━━━━━ Brano proposto ━━━━━

Assai meno numerose, invece, sono le denunce e le voci che si sono levate dai dirigenti, allettati dalla possibilità di fregiarsi della lusinghiera e ambita qualifica di “manager”, quasi unanimemente organici al potere e per nulla reattivi, neppure di fronte alle censure fasciste e ai dispotici provvedimenti disciplinari minacciati o fatti scattare contro i pochi presidi apertamente “dissenzienti” dalla brutta caricatura di regime che è al potere in questo momento e che vi rimarrà chissà fino a quando, stante la totale acquiescenza delle colluse “opposizioni” e la pavidità degli organi istituzionali di controllo, inutilmente sollecitati a mettere fine ad uno sconcio che ha travolto il paese e ne ha stravolto la facies politica e culturale. Queste considerazioni conducono all’amaro riconoscimento dell’esistenza di un fronte interno di lotta, che rende più complicata e meno compatta la reazione della scuola alle inaccettabili brutalizzazioni e banalizzazioni moralistiche di un ministro mai come in questa legislatura inetto, impreparato ed eterodiretto. Ecco perché chi scrive propone che si smetta di considerare come “dato” e “rato” l’andazzo della scuola del terzo millennio, e come ormai “passati” e irreversibili l’assetto e l’idea della scuola-azienda, con tutte le loro esiziali conseguenze.

━━━━━

[Consegne]
(1) Come riassumeresti in due frasi il brano sulla scuola?
(2) Con quali aggettivi il brano sulla scuola qualifica il ministro? Elencali tutti.
(3) Prosegui il brano sulla scuola dal punto in cui si interrompe.

━━━━━ Dati da esaminare ━━━━━

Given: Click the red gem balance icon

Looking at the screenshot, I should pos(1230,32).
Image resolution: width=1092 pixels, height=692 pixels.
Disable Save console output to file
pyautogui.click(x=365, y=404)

━━━━━

[Esercizi svolti]
(1) I dirigenti scolastici, allettati dalla qualifica di "manager", sono rimasti quasi unanimemente organici al potere e per nulla reattivi, persino davanti alle censure e ai provvedimenti disciplinari contro i pochi presidi dissenzienti. Questo rivela un fronte interno che rende meno compatta la reazione della scuola alle scelte del ministro, e perciò chi scrive propone di smettere di considerare irreversibili l'andazzo attuale e l'idea della scuola-azienda.

(2) inetto, impreparato, eterodiretto

(3)
Se è possibile legiferare contro una norma di civiltà (testamento biologico) chiesta e voluta dal 70% degli italiani; se è possibile vanificare gli sforzi di anni e anni di campagne di sensibilizzazione, affossando con protervia esecrabile una legge contro l’omofobia, allora dev’essere contemplata anche la radicalità di una proposta che inverta processi intrapresi e rivelatisi fallimentari. Come per l’omofobia, dunque, relativamente alla quale Stefano Rodotà ha già postulato l’esigenza di redigere una proposta di legge dal basso che si imponga al Parlamento con la forza dell’adesione morale e civile di milioni di italiani, così è necessario stilare un articolato di legge popolare che, azzerando la visione bassamente mercantilistica e utilitaristica invalsa, ridefinisca in modo inequivoco le funzioni e la specificità operativa della scuola pubblica, bene comune non suscettibile di soggiacere alle logiche e fluttuazioni del mercato, modellando e calibrando sui presupposti teorici che tutti evochiamo nelle nostre sdegnate denunce l’organizzazione, gli obiettivi, gli investimenti, le finalità e i margini di discrezionalità o di intervento dei suoi operatori, che vanno selezionati in modo univoco e severo e stabilizzati per tempo.
Tale rifondazione statutaria potrà assicurare finalmente ai giovani una formazione seria e lo sviluppo di una coscienza civile che trovi riscontro dialettico nella società e non appaia più, invece, ai loro occhi, come una capziosa petizione di principio o uno sterile esercizio di vuota retorica. Una legge popolare, dunque, da sostenere con forza, che riconsegni all’intelletto e alla ricerca inesausta e comune i suoi spazi liberi e non ipotecabili; una legge che restituisca la scuola ai docenti, i docenti agli studenti, gli studenti alla società, la società a se stessa. Non è utopia. Non è vagheggiamento anacronistico. E’ il frutto plausibile e dolce di un convincimento da maturare in fretta. Magari cominciando a non usare più l’avverbio “ormai”.